● **GOAL OF THE EXERCISE**
Give back all the data below exactly as it is shown.

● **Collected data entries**
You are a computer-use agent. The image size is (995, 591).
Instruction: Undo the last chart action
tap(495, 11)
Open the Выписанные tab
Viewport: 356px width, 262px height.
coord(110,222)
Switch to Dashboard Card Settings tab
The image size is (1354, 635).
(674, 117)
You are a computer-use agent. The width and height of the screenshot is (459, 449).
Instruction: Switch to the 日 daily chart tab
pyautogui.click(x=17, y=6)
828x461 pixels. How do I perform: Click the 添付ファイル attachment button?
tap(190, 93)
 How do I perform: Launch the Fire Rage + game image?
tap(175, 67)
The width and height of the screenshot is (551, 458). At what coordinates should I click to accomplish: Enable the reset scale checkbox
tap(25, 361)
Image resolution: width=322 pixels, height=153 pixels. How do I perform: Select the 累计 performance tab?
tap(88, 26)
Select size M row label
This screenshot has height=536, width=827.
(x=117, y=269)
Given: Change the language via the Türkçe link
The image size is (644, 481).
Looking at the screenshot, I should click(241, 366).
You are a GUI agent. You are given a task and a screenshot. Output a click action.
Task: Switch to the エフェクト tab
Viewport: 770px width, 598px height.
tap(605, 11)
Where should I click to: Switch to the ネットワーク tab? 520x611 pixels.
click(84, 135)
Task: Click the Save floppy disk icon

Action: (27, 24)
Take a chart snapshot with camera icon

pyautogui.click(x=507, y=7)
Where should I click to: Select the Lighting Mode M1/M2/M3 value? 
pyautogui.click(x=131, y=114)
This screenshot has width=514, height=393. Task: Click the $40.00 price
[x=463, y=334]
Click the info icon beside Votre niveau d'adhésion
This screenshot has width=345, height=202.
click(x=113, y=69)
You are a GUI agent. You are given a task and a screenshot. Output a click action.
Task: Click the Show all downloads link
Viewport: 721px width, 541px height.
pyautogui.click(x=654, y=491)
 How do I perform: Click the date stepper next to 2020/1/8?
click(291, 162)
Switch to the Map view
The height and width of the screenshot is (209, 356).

● **TASK SOLUTION**
You are a computer-use agent. The image size is (995, 591).
Instruction: Undo the last chart action
tap(495, 11)
Open the Выписанные tab
Viewport: 356px width, 262px height.
coord(110,222)
Switch to Dashboard Card Settings tab
The image size is (1354, 635).
(674, 117)
You are a computer-use agent. The width and height of the screenshot is (459, 449).
Instruction: Switch to the 日 daily chart tab
pyautogui.click(x=17, y=6)
828x461 pixels. How do I perform: Click the 添付ファイル attachment button?
tap(190, 93)
 How do I perform: Launch the Fire Rage + game image?
tap(175, 67)
The width and height of the screenshot is (551, 458). At what coordinates should I click to accomplish: Enable the reset scale checkbox
tap(25, 361)
Image resolution: width=322 pixels, height=153 pixels. How do I perform: Select the 累计 performance tab?
tap(88, 26)
Select size M row label
This screenshot has height=536, width=827.
(x=117, y=269)
Given: Change the language via the Türkçe link
The image size is (644, 481).
Looking at the screenshot, I should click(241, 366).
You are a GUI agent. You are given a task and a screenshot. Output a click action.
Task: Switch to the エフェクト tab
Viewport: 770px width, 598px height.
tap(605, 11)
Where should I click to: Switch to the ネットワーク tab? 520x611 pixels.
click(84, 135)
Task: Click the Save floppy disk icon

Action: (27, 24)
Take a chart snapshot with camera icon

pyautogui.click(x=507, y=7)
Where should I click to: Select the Lighting Mode M1/M2/M3 value? 
pyautogui.click(x=131, y=114)
This screenshot has width=514, height=393. Task: Click the $40.00 price
[x=463, y=334]
Click the info icon beside Votre niveau d'adhésion
This screenshot has width=345, height=202.
click(x=113, y=69)
You are a GUI agent. You are given a task and a screenshot. Output a click action.
Task: Click the Show all downloads link
Viewport: 721px width, 541px height.
pyautogui.click(x=654, y=491)
 How do I perform: Click the date stepper next to 2020/1/8?
click(291, 162)
Switch to the Map view
The height and width of the screenshot is (209, 356).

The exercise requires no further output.